# [CONSIGNE]
Recopiez fidèlement le passage de l'article sur la gouvernance fiscale qui commence par les mots « En imposant aux » et se termine par « gouvernance fiscale d'entreprise. ».

# [TEXTE CITÉ]

-.-.-

Recherche

Vers une gouvernance fiscale pour les entreprises françaises?

Certes, il n'existe pas (encore) en droit français d'obligations de gouvernance fiscale. Mais une entreprise française, si elle est implantée dans un pays où un tel cadre existe, doit s'y conformer. Elle doit aussi aborder la question fiscale au niveau groupe. Conseils sur la marche à suivre.

Publié par le - mis à jour à
Lecture
4 min
  • Imprimer
Vers une gouvernance fiscale pour les entreprises françaises?

En imposant aux entreprises la mise en place de mesures internes de prévention et de détection de faits de corruption ou de trafic d'influence, la loi Sapin 2 sur la transparence, la lutte contre la corruption et la modernisation de la vie économique allonge la liste des obligations des entreprises en matière de gouvernance juridique et pénale. S'il n'existe pas encore en droit positif français d'obligations de "bonne gouvernance" en fiscalité, on se dirige assurément, sous l'influence de l'OCDE, de la Commission européenne et des initiatives toujours plus nombreuses des États, vers une véritable gouvernance fiscale d'entreprise.

La gouvernance fiscale, que l'on peut définir comme la "gouvernance d'entreprise appliquée à la fiscalité", intéresse deux types de parties prenantes. Les administrations fiscales, d'une part, qui y voient un moyen de concentrer les contrôles fiscaux sur certains contribuables "à risques" et ainsi de mieux gérer leurs ressources. Et les entreprises, d'autre part, qui par ce biais bénéficient d'une plus grande sécurité juridique et peuvent mieux maîtriser leurs enjeux financiers et réputationnels.

La gouvernance fiscale et les entreprises françaises

L'OCDE a publié en mai 2016 un guide (Co-operative Tax Compliance - Building Better Tax Control Frameworks), dans lequel elle définit un cadre de gouvernance (Tax Control Framework) permettant d'aboutir à une confiance réciproque entre les entreprises et les administrations. Ce cadre comprend différents blocs:

  • une stratégie fiscale définie sous le contrôle et la responsabilité des organes exécutifs;
  • une application de cette vision de la fiscalité à tous les niveaux de l'entreprise;
  • l'établissement et l'attribution de responsabilités claires;
  • une documentation des processus complète et claire;
  • des vérifications et mises à jour régulières de l'organisation et des processus mis en place.

Construire un cadre de gouvernance fiscale conduit à exiger de la part des acteurs économiques une maîtrise des processus, humains comme techniques. C'est la donnée dans son ensemble qui génère l'information fiscale, et le cadre a pour vocation d'octroyer des garanties à l'Administration sur la cohérence de cette information. Et s'il n'existe pas encore de cadre de gouvernance fiscale en droit français, les entreprises françaises n'en sont pas dispensées pour autant. Pour les acteurs économiques français, la thématique de la gouvernance est une préoccupation concrète en raison de la nécessité de se conformer à des cadres locaux existant dans leurs différents pays d'implantation, souvent ignorés depuis la France.

-.-.-

# [DONNÉES]

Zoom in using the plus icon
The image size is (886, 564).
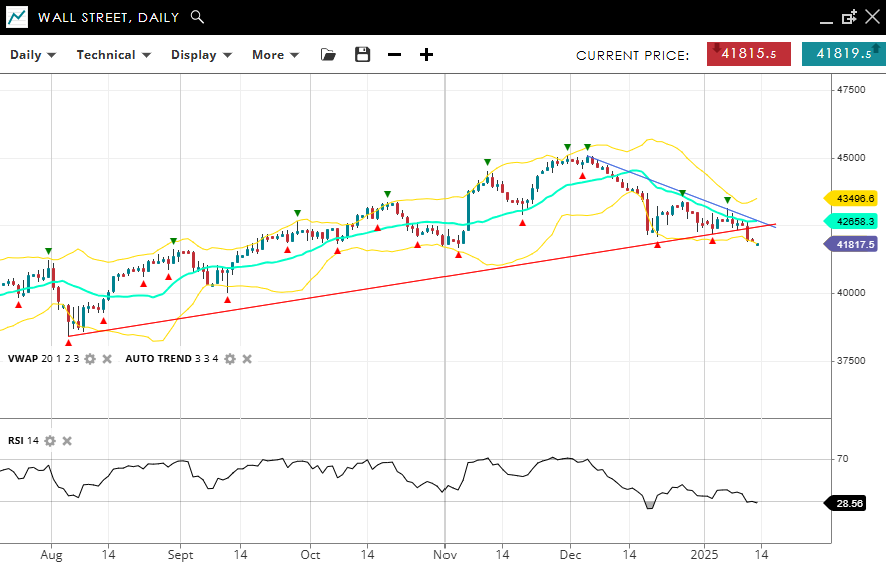click(x=426, y=55)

-.-.-

# [RÉPONSE ATTENDUE]
En imposant aux entreprises la mise en place de mesures internes de prévention et de détection de faits de corruption ou de trafic d'influence, la loi Sapin 2 sur la transparence, la lutte contre la corruption et la modernisation de la vie économique allonge la liste des obligations des entreprises en matière de gouvernance juridique et pénale. S'il n'existe pas encore en droit positif français d'obligations de "bonne gouvernance" en fiscalité, on se dirige assurément, sous l'influence de l'OCDE, de la Commission européenne et des initiatives toujours plus nombreuses des États, vers une véritable gouvernance fiscale d'entreprise.